Records contained in a dataset:
────

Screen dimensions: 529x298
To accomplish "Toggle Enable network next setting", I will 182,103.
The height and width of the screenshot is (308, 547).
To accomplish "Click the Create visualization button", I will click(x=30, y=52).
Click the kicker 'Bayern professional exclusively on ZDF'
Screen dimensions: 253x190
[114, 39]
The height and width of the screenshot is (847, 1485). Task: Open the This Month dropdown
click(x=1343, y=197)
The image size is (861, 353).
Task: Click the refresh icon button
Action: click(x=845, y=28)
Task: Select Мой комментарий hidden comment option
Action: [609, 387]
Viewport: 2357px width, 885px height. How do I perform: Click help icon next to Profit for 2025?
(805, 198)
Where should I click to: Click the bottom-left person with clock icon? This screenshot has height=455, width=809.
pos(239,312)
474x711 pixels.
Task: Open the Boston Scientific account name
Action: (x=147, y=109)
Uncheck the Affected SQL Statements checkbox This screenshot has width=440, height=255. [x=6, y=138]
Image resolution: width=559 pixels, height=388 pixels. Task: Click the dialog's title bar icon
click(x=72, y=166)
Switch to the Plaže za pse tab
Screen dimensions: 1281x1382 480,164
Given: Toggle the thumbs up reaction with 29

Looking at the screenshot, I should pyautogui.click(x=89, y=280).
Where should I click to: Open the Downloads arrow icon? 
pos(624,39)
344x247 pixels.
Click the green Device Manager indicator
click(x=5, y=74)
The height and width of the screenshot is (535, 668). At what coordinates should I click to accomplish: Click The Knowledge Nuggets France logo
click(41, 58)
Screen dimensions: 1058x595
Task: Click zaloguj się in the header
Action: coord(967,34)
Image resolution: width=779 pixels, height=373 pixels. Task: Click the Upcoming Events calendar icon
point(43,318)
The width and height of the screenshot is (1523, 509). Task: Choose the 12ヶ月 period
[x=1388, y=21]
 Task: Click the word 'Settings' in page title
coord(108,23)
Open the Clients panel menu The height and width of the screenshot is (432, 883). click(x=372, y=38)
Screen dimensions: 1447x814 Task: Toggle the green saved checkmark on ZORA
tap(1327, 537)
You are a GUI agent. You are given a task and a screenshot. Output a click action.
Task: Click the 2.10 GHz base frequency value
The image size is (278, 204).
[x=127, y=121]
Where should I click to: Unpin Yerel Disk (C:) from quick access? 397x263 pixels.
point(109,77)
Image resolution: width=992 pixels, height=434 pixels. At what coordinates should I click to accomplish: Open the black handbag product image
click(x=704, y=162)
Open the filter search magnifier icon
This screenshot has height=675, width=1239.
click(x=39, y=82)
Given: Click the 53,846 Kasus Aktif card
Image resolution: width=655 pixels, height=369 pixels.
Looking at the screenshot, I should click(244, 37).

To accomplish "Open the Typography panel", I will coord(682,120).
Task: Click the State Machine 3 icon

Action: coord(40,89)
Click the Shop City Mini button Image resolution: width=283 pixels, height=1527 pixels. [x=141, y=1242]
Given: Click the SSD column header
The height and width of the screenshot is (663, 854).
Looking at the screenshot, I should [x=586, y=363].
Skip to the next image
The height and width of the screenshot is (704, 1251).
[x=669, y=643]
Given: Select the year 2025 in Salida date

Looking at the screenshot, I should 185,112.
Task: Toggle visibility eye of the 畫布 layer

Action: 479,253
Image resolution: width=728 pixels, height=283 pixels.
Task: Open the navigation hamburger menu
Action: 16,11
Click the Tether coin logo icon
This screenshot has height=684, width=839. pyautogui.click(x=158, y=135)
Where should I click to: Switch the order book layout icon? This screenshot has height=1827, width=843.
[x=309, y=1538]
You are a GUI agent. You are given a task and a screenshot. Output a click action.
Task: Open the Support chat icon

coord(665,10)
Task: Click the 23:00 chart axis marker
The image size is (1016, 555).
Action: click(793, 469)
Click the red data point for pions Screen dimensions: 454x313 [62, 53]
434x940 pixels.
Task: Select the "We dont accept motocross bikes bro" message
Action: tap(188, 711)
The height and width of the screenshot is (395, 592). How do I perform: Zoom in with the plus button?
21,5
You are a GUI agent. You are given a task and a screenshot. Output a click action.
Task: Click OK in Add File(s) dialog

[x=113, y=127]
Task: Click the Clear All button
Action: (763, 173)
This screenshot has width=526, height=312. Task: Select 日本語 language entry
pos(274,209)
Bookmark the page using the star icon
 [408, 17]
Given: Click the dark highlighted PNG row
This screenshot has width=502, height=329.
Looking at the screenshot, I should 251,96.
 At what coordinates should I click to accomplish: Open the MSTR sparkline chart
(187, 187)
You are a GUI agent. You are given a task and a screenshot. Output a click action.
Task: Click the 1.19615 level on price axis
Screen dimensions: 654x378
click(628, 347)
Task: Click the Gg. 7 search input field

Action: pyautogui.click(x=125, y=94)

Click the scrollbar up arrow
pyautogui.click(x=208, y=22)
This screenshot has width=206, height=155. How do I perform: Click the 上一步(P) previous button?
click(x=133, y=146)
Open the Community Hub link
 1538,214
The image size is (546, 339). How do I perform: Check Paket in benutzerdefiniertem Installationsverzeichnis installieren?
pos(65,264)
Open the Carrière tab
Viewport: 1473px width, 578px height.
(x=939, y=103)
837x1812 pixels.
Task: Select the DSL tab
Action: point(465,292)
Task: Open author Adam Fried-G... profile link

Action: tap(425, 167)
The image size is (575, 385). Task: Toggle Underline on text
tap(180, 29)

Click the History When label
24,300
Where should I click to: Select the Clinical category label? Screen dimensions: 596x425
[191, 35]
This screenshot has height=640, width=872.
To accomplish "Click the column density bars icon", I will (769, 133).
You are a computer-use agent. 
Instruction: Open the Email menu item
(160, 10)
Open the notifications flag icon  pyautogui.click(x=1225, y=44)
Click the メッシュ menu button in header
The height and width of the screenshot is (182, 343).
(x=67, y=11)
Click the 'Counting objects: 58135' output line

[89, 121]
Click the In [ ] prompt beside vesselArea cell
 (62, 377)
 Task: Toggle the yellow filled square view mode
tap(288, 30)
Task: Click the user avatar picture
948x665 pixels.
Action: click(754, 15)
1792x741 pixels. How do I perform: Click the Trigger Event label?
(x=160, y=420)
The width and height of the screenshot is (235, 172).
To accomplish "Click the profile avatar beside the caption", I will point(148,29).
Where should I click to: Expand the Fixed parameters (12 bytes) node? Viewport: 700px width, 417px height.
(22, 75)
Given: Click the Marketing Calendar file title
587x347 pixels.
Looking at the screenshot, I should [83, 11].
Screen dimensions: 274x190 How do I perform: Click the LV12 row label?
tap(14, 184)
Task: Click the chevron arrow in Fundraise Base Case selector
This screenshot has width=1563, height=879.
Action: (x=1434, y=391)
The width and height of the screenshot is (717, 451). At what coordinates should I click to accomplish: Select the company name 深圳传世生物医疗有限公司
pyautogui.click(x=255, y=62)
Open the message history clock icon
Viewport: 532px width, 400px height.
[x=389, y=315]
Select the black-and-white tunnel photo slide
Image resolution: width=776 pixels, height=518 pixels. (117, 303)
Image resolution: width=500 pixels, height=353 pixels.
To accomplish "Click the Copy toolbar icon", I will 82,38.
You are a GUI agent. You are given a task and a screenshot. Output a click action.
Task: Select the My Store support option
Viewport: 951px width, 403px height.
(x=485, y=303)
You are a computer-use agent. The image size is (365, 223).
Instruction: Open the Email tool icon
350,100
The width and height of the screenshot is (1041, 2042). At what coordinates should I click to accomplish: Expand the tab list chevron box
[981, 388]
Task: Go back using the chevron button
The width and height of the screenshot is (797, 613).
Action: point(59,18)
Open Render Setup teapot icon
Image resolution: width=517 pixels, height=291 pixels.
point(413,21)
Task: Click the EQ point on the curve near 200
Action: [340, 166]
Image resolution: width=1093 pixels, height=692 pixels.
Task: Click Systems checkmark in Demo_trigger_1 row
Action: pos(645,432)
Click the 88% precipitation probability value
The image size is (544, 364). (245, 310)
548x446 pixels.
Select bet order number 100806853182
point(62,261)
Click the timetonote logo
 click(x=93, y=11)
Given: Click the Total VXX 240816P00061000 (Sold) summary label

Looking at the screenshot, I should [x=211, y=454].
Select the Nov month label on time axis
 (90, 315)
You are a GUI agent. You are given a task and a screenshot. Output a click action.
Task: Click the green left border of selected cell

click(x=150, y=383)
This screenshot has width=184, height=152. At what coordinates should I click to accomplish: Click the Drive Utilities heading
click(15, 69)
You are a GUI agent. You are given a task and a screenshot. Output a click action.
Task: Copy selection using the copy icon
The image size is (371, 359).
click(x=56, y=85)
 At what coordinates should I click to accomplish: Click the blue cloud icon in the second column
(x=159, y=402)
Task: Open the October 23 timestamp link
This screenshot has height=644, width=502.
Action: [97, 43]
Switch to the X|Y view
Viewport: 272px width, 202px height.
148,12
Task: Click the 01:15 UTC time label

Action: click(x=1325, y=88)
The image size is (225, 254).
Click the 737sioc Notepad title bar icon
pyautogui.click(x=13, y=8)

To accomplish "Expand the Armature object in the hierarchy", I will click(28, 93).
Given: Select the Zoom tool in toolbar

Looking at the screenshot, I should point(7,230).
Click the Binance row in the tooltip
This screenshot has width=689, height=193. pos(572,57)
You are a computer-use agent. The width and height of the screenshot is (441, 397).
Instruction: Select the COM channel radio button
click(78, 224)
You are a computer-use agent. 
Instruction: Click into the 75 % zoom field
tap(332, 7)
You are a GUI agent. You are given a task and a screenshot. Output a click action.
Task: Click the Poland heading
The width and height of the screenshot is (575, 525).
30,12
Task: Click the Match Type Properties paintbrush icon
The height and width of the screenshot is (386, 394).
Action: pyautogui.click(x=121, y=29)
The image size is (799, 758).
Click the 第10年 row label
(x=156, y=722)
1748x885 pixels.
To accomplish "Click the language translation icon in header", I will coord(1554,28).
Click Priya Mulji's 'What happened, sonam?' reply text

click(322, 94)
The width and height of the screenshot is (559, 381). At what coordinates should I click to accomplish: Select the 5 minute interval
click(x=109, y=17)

────

## Problem
In the records above, find the line with "This screenshot has width=184, height=152."; write out exactly that line and each one after it, stopping after the line with "Task: Copy selection using the copy icon".

## Exercise answer
This screenshot has width=184, height=152. At what coordinates should I click to accomplish: Click the Drive Utilities heading
click(15, 69)
You are a GUI agent. You are given a task and a screenshot. Output a click action.
Task: Copy selection using the copy icon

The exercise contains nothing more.